As promised, this announcement brings the first release candidate for Pacemaker 1.1.12

https://github.com/ClusterLabs/pacemaker/releases/Pacemaker-1.1.12-rc1

This release primarily focuses on important but mostly invisible changes under-the-hood:

  • The CIB is now O(2) faster. Thats 100x for those not familiar with Big-O notation :-)

    This has massively reduced the cluster’s use of system resources, allowing us to scale further on the same hardware, and dramatically reduced failover times for large clusters.

  • Support for ACLs are is enabled by default.

    The new implementation can restrict cluster access for containers where pacemaker-remoted is used and is also more efficient.

  • All CIB updates are now serialized and pre-synchronized via the corosync CPG interface. This makes it impossible for updates to be lost, even when the cluster is electing a new DC.

  • Schema versioning changes

    New features are no longer silently added to the schema. Instead the ${Y} in pacemaker-${X}-${Y} will be incremented for simple additions, and ${X} will be bumped for removals or other changes requiring an XSL transformation.

    To take advantage of new features, you will need to updates all the nodes and then run the equivalent of cibadmin --upgrade.

Thankyou to everyone that has tested out the new CIB and ACL code already. Please keep those bug reports coming in!

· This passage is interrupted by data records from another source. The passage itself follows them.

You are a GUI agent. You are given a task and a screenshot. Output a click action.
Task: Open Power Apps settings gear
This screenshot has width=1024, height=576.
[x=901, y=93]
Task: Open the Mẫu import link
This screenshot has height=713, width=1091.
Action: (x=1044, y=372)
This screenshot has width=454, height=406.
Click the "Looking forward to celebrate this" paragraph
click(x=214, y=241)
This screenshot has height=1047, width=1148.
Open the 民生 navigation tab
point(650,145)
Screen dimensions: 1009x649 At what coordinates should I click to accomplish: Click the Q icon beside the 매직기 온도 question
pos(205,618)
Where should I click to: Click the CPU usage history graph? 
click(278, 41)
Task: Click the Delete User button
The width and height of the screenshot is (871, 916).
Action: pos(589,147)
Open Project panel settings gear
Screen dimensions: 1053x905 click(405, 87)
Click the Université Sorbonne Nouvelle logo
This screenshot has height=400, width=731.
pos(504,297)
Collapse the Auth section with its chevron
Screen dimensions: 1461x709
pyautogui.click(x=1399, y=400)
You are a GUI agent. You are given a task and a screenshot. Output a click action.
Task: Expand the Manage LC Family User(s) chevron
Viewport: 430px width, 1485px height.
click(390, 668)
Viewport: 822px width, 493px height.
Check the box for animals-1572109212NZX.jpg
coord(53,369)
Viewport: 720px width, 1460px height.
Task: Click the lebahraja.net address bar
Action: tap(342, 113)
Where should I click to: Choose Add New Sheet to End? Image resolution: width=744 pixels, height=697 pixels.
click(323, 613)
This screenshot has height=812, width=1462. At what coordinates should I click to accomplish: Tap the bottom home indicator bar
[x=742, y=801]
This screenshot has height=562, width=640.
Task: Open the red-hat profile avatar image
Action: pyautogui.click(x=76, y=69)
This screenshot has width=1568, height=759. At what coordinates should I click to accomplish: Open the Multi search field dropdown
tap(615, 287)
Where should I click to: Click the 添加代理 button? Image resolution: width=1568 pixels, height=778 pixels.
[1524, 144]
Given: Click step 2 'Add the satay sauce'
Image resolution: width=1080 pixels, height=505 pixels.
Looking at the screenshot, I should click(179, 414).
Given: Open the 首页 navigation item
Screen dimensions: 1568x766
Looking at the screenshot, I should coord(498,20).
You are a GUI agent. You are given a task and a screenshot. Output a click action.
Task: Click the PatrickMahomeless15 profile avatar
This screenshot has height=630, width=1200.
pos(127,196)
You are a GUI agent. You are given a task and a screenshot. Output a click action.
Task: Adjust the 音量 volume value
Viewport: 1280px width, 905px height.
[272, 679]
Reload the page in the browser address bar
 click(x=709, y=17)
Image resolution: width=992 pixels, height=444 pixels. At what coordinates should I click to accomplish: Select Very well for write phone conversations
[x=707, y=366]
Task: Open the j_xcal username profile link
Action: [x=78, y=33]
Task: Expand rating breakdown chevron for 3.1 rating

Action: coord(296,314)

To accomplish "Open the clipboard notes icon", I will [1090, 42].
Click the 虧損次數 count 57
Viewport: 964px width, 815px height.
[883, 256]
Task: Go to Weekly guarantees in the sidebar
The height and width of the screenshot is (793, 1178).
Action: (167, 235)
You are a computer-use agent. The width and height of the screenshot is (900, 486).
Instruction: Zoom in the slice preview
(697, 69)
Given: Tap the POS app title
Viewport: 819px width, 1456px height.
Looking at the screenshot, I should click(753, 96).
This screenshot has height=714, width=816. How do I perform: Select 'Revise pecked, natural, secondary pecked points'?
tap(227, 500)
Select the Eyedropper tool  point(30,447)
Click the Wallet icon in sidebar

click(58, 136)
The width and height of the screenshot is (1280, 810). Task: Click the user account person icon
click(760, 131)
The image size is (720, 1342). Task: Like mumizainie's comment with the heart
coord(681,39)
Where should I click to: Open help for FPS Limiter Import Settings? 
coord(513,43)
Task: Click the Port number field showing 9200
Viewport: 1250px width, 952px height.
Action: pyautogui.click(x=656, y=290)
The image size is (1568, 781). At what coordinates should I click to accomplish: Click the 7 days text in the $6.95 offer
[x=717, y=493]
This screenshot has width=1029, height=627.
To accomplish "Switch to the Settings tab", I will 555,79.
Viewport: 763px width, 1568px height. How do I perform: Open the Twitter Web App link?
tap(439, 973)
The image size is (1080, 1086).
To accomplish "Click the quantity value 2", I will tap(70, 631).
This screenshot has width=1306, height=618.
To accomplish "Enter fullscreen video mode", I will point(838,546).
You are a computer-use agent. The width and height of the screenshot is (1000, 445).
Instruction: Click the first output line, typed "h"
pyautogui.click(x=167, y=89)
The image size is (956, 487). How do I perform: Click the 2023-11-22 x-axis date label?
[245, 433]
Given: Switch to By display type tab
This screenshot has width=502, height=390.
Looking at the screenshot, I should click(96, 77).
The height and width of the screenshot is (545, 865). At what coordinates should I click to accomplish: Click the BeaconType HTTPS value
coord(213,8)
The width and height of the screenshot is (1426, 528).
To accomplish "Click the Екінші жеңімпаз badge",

List of known bugs to be investigating during the RC phase:

  • 5206 Fileencoding broken
  • 5194 A resource starts with a standby node. (Latest attrd does not serve as the crmd-transition-delay parameter)
  • 5197 Fail-over is delayed. (State transition is not calculated.)
  • 5139 Each node fenced in its own transition during start-up fencing
  • 5200 target node is over-utilized with allow-migrate=true
  • 5184 Pending probe left in the cib
  • 5165 Add support for transient node utilization attributes

To build rpm packages for testing:

  1. Clone the current sources:

    # git clone –depth 0 git://github.com/ClusterLabs/pacemaker.git # cd pacemaker

  2. Install dependancies (if you haven’t already)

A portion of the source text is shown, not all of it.